Member of the Maine House of Representatives from Munjoy Hill
- In office December 2006 – December 2008
- Preceded by: Benjamin F. Dudley
- Succeeded by: Diane Russell
- In office December 1986 – December 1994
- Succeeded by: J. Elizabeth Mitchell

Personal details
- Born: July 27, 1946 (age 79) Portland, Maine
- Party: Democratic
- Spouse: Dale Rand
- Alma mater: Maine School of Practical Nursing
- Profession: Nurse

= Anne Rand =

American politician (born 1946)

Anne M. Rand (born July 27, 1946) is an American politician from Maine. She served in the Maine House of Representatives and the Maine State Senate for 10 terms between 1986 and 2008.

Rand was born in Portland, Maine and raised in the city's Munjoy Hill neighborhood. She graduated from the Maine School of Practical Nursing in Waterville, Maine in 1970. She worked as a nurse at Mercy Hospital for 15 years prior to entering politics. She was first elected to the Maine House of Representatives in 1986, where she served until giving up her seat to run for Maine State Senate in 1994. She was replaced in the House of Representatives by J. Elizabeth Mitchell (not to be confused with Libby Mitchell).

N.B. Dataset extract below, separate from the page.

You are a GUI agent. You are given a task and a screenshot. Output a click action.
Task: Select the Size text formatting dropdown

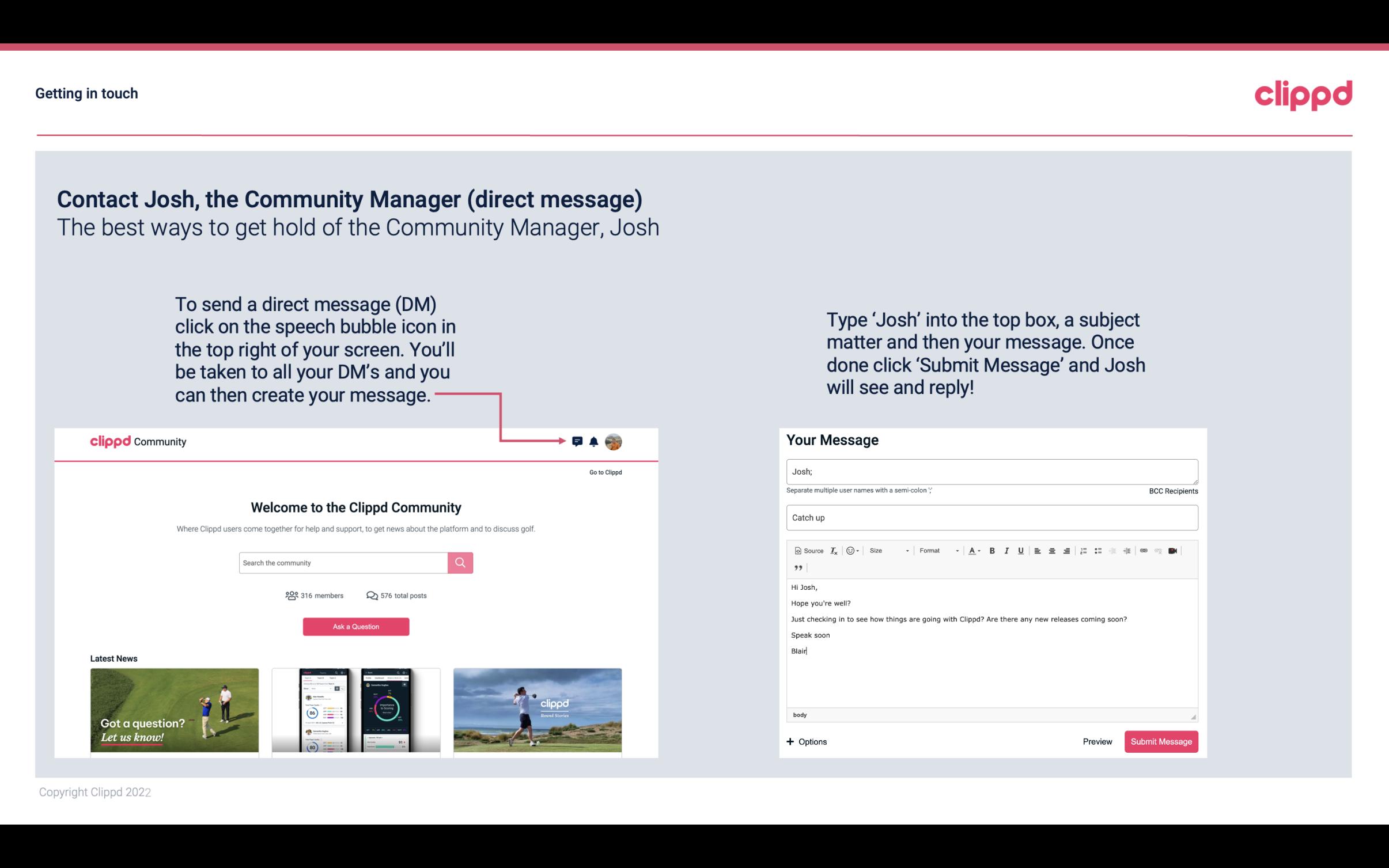tap(887, 550)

In 1988, Rand was a delegate to the 1988 Democratic National Convention, where she supported Jesse Jackson.

In 1995, Rand made headlines for sponsoring a bill to make marijuana legal for patients with HIV-AIDS.

She was elected to the State Senate in 1994 and served until 2002, when she was unable to run for re-election due to term-limits. She ran and won her old seat on Munjoy Hill in 2006. She sought her old seat on the Maine Senate in 2008, but lost in the Democratic primary to Justin Alfond.

In 1980, Rand and her husband Dale opened Dale Rand Printing on Washington Avenue at the base of Munjoy Hill.